Bogger Aleksey Navalny and Left Front leader Sergey Udaltsov joined protesters in the Chistye Prudy area of Moscow on Tuesday afternoon after being released by police. The two activists were detained early on Tuesday morning but called on their supporters to continue the rally. The rallies were organized by Aleksey Navalny, who had called on his supporters via Twitter on Monday night to come to central Moscow to take part in a “popular promenade” to “fight for a better future.” Russia's Interfax news agency reports around 150 people are taking part in the rally on Tuesday.

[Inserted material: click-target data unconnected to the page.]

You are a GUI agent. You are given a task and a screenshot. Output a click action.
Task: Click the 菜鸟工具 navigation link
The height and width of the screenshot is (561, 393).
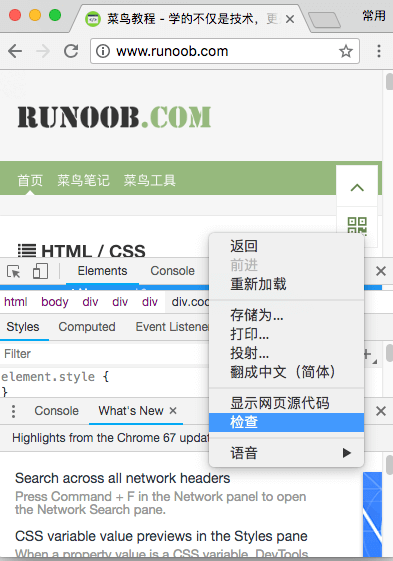click(x=150, y=180)
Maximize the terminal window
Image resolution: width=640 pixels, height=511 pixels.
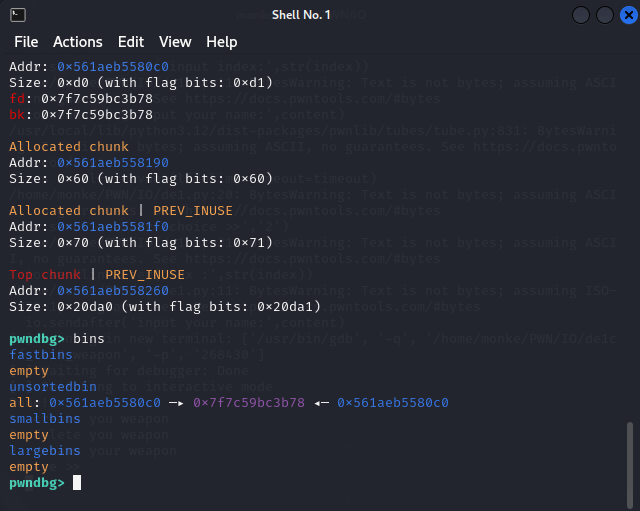(604, 15)
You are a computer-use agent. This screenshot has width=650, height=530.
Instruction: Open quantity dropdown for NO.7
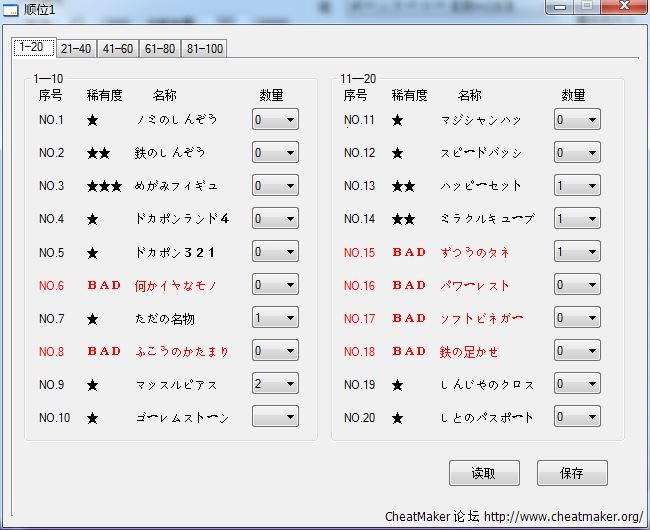275,318
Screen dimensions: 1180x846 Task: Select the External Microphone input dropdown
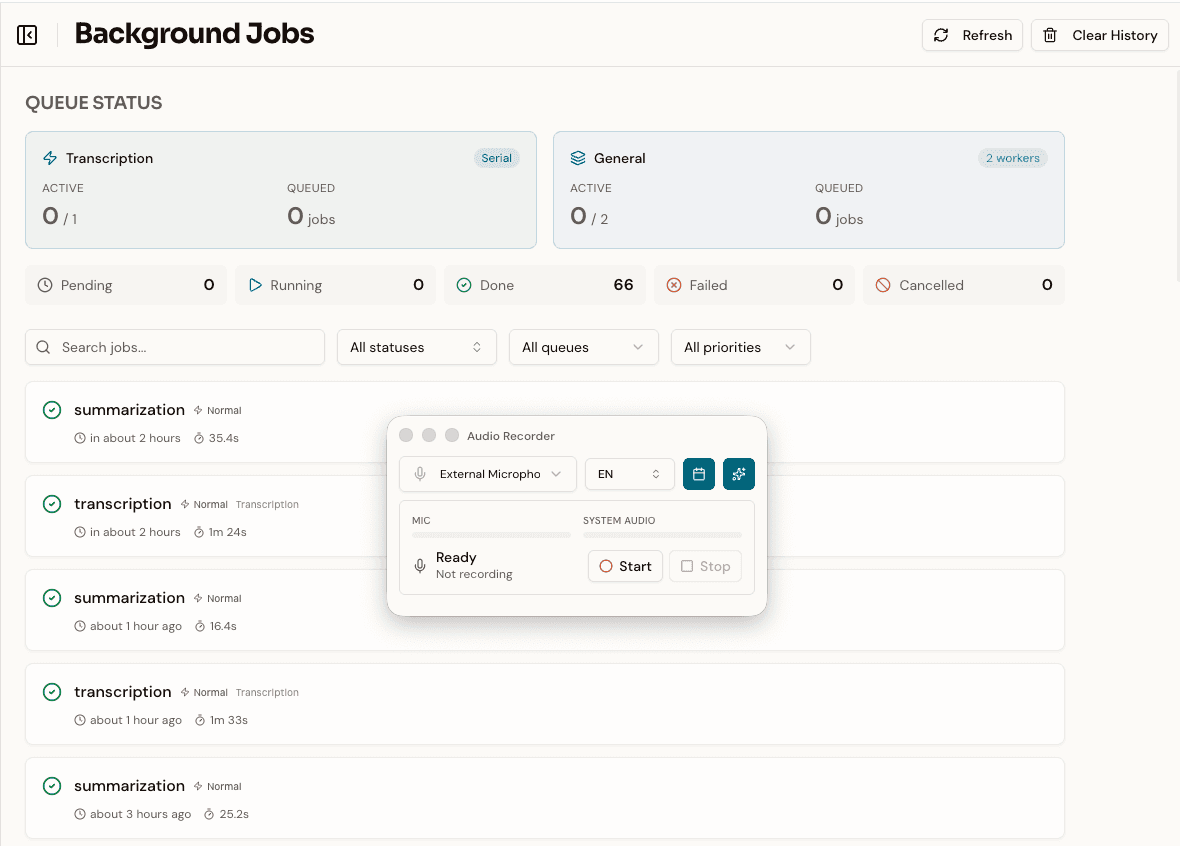pyautogui.click(x=488, y=474)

Interpol on Tuesday issued a "Red Notice" for fugitive Iraqi Vice President Tariq al Hashemi. Hashemi is suspected of guiding and financing terrorist attacks in Iraq. In December Iraqi authorities issued an arrest warrant for Hashemi as part of an investigation in which security forces seized bomb-making materials. Hashemi is being tried in absentia as he has fled the country. He was accused of murdering six judges and a series of other killings, charges that he dismissed as politically motivated. Hashemi told reporters in Istanbul last week that he fears for his life in Baghdad. The trial, which was supposed to start on Tuesday, was postponed until May 10th.
A microbus has collided with a truck in Kazakhstan, resulting in the death of its driver and all14 passengers on board. One of the three people who was in the truck later died in hospital. Police say the microbus was only certified to carry eight passengers.
Afghan President Hamid Karzai has said the recent killings of civilians by NATO could jeopardize the peace pact he signed with US President Barack Obama last week. The agreement covers the long-term role of the US in Afghanistan after its planned withdrawal in 2014. The move came after a coalition airstrike killed 14 people and injured six more.
Former Pennsylvania senator and Republican presidential candidate Rick Santorum has endorsed Mitt Romney, the now all-but-certain Republican nominee in the presidential election. Santorum said “above all else” he and his former opponent agreed that Obama must be defeated. Santorum previously attacked Romney for being a flip-flopper and way too liberal for the Republican Party and even suggested the country was better off staying with President Obama than electing someone with a vision that was marginally different to that of the current administration.
Al-Jazeera English has announced that it will be closing its Beijing bureau after China refused to renew correspondent’s accreditation for Melissa Chan, a prominent reporter for the news channel. The channel said it was forced to shut down the bureau as China also refused to grant visas to replacement correspondents. Al-Jazeera also indicated that it would work with Chinese authorities to reopen the bureau. Melissa Chan has been Al-Jazeera English’s correspondent in Beijing since 2007.
Israel’s ruling Likud party has forged an agreement with the opposition Kadima party, thereby cancelling early parliamentary elections, the country’s media reports. The agreement was reached early on Tuesday after prolonged negotiations in the parliament, which was set to vote on whether to dissolve itself ahead of the proposed early elections. The deal was also reportedly conditional on Benjamin Netanyahu’s support for the deferment of ultra-Orthodox Jews being conscripted into the military, a contentious issue between Likud and Kadima. Earlier, the government had called for parliamentary elections on September 4, though they were originally scheduled for next year.